Burzaco, 50, was held in Bolzano, near Italy’s northern border with Switzerland after “turning up spontaneously” at a police station with his two lawyers, police said in a statement.
Burzaco was briefly detained in a cell and was then allowed to leave the police station but placed under house arrest, Italian news agency AGI reported.
The Argentinian, who also has Italian citizenship, had already rented a house near Bolzano in expectation of being placed under house arrest, reports said.
Burzaco’s whereabouts had been a mystery since seven FIFA executives were arrested in the Swiss city of Zurich on May 27, the eve of a FIFA Congress.
According to reports, Burzaco was in the hotel where the executives were cuffed and promptly disappeared in the knowledge he was likely to be on the indicted list.
It is believed he was not in his hotel room at the time because he was having breakfast.
He is one of 14 current or former FIFA officials and sports marketing executives indicted over the scandal. He had been placed under an Interpol “red notice”.
The 14 are accused by US prosecutors of taking part in a sweeping kickbacks scheme going back 20 years involving a total of $150 million (133 million euros) in bribes.
– ‘Bribes for TV rights’ –
Burzaco is wanted by the US Department of Justice authorities in connection with his role as president of sports marketing company Torneos y Competencias.
The US authorities suspect him of paying tens of millions of dollars in bribes to win and retain the media rights contracts for football tournaments in Latin America.
The Torneos y Competencias company held the television rights for the Argentinian league between 1992-2009 and in association with Aaron Davidson, president of Traffic Sports USA who was arrested in Zurich, and another company, Full Play, hold the rights for the Copa America tournament which kicks off in Chile next month.
The whereabouts of Full Play owners, Argentinian father and son Hugo and Mariano Jinkis, are unknown.

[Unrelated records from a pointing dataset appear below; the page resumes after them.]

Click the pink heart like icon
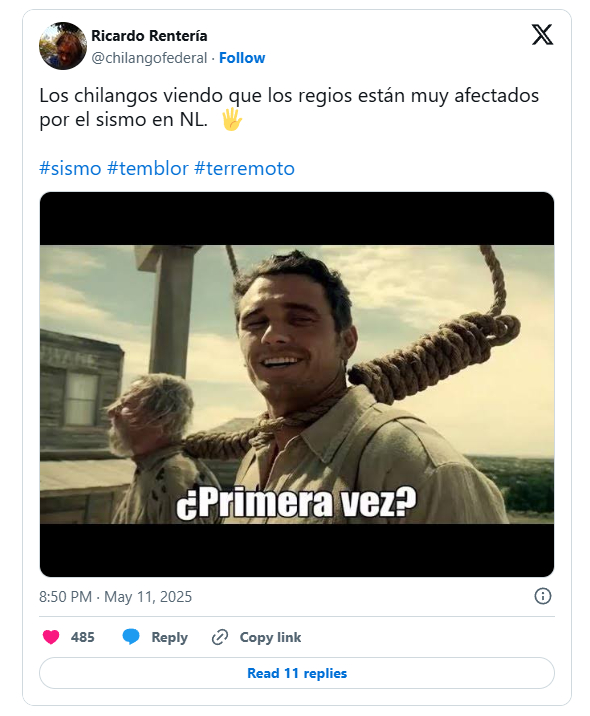This screenshot has height=716, width=590. coord(51,637)
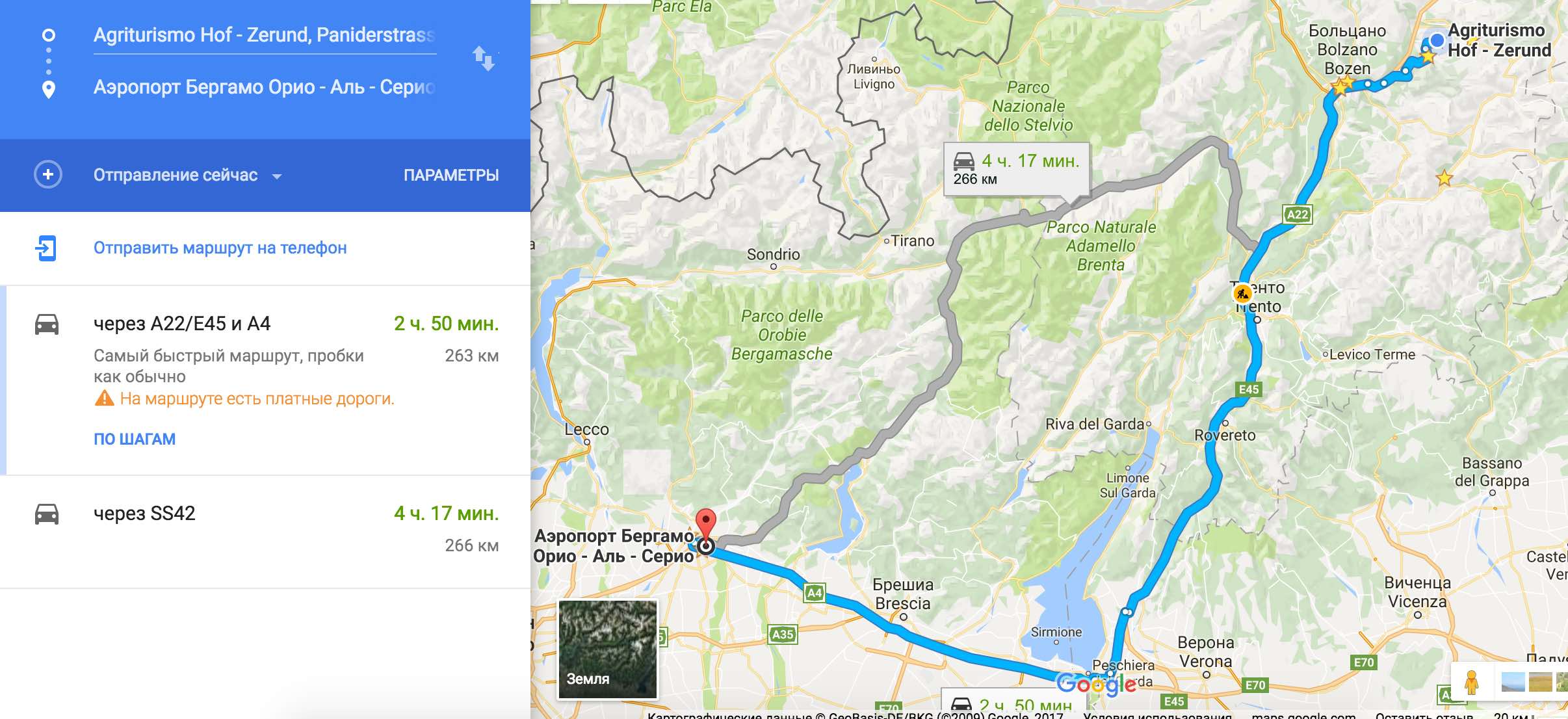
Task: Click the yellow Pegman Street View icon
Action: point(1472,683)
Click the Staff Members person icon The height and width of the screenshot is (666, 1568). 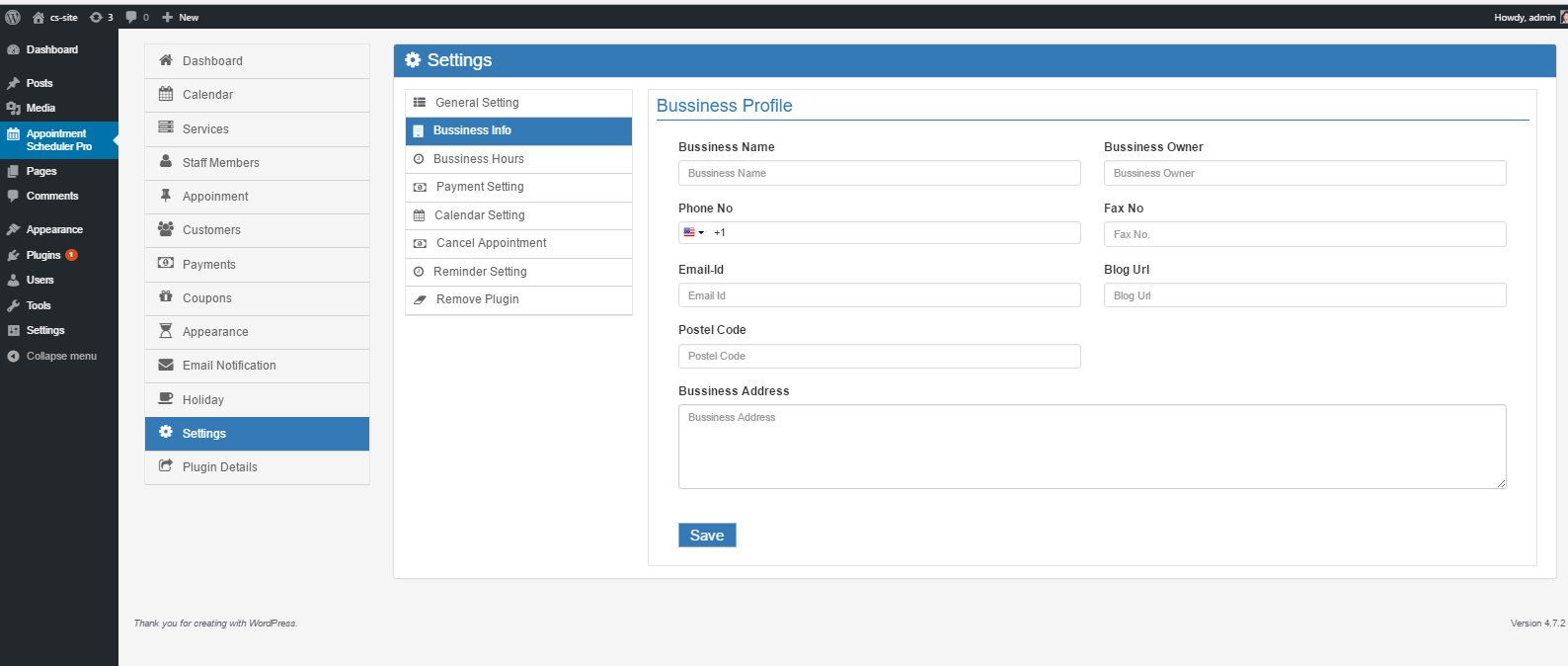coord(166,162)
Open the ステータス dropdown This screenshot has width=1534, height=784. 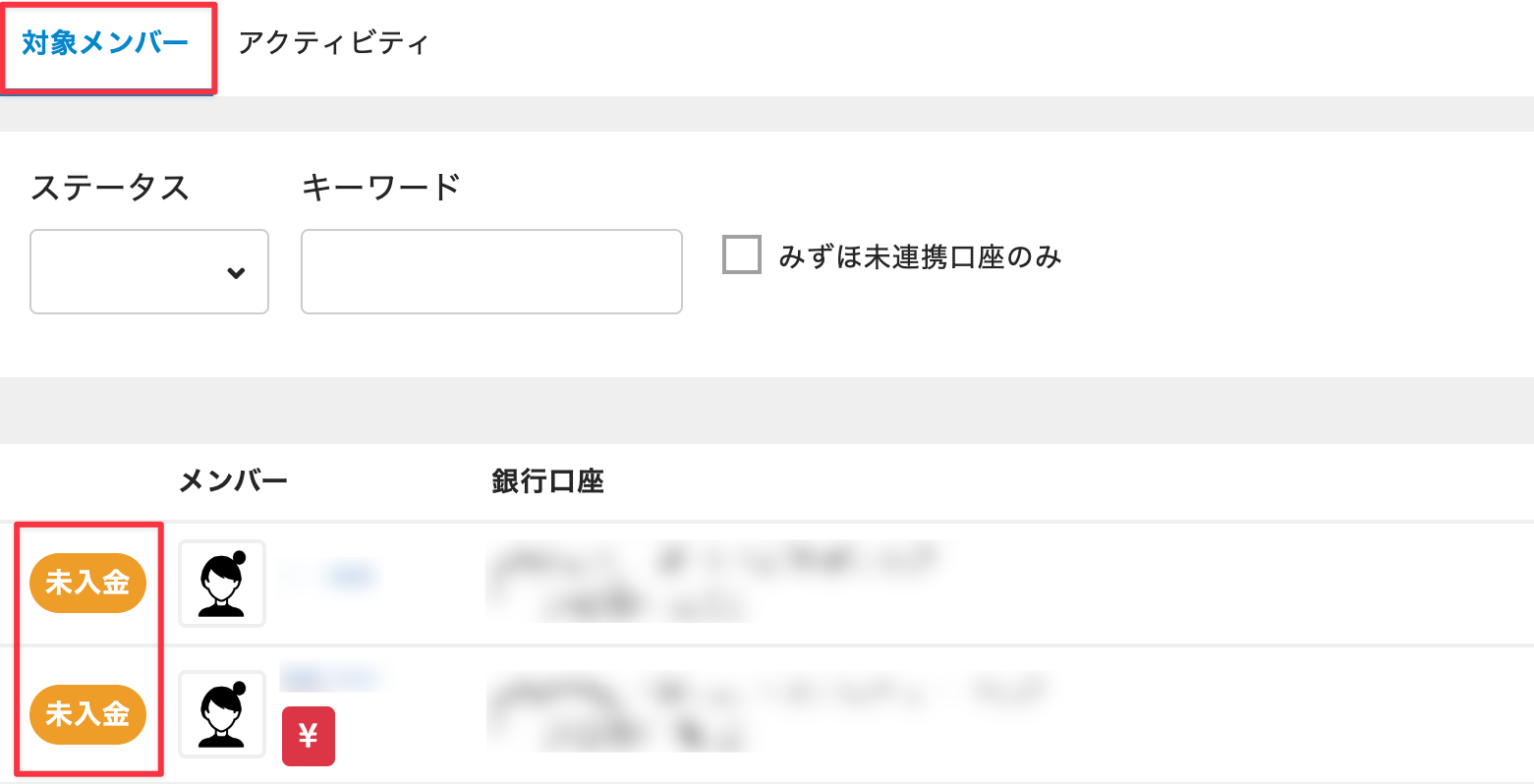tap(149, 272)
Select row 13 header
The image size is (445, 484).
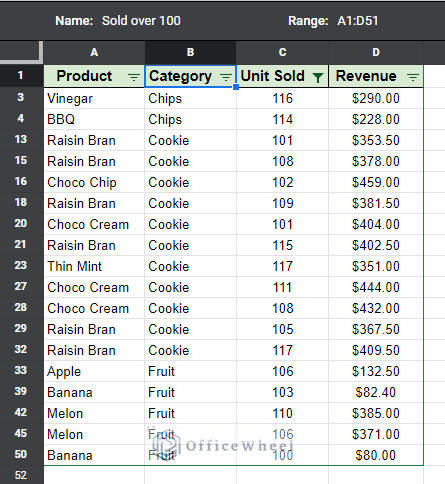click(x=21, y=140)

The revelations have thrown the world of football into turmoil and led to the resignation of long-serving FIFA president Sepp Blatter last week, just four days after his re-election for a fifth successive term.
USA head coach Jurgen Klinsmann, a World Cup-winning striker for West Germany in 1990, said Tuesday he expects there to be more revelations in the scandal.
“If there is one thing I know for sure, when the American authorities have evidence, then they see things through and more things will come out,” Klinsmann said in Cologne ahead of a friendly match against Germany.
“The whole world is wishing that FIFA will be cleaned up and those who comply will do things differently in the long term.”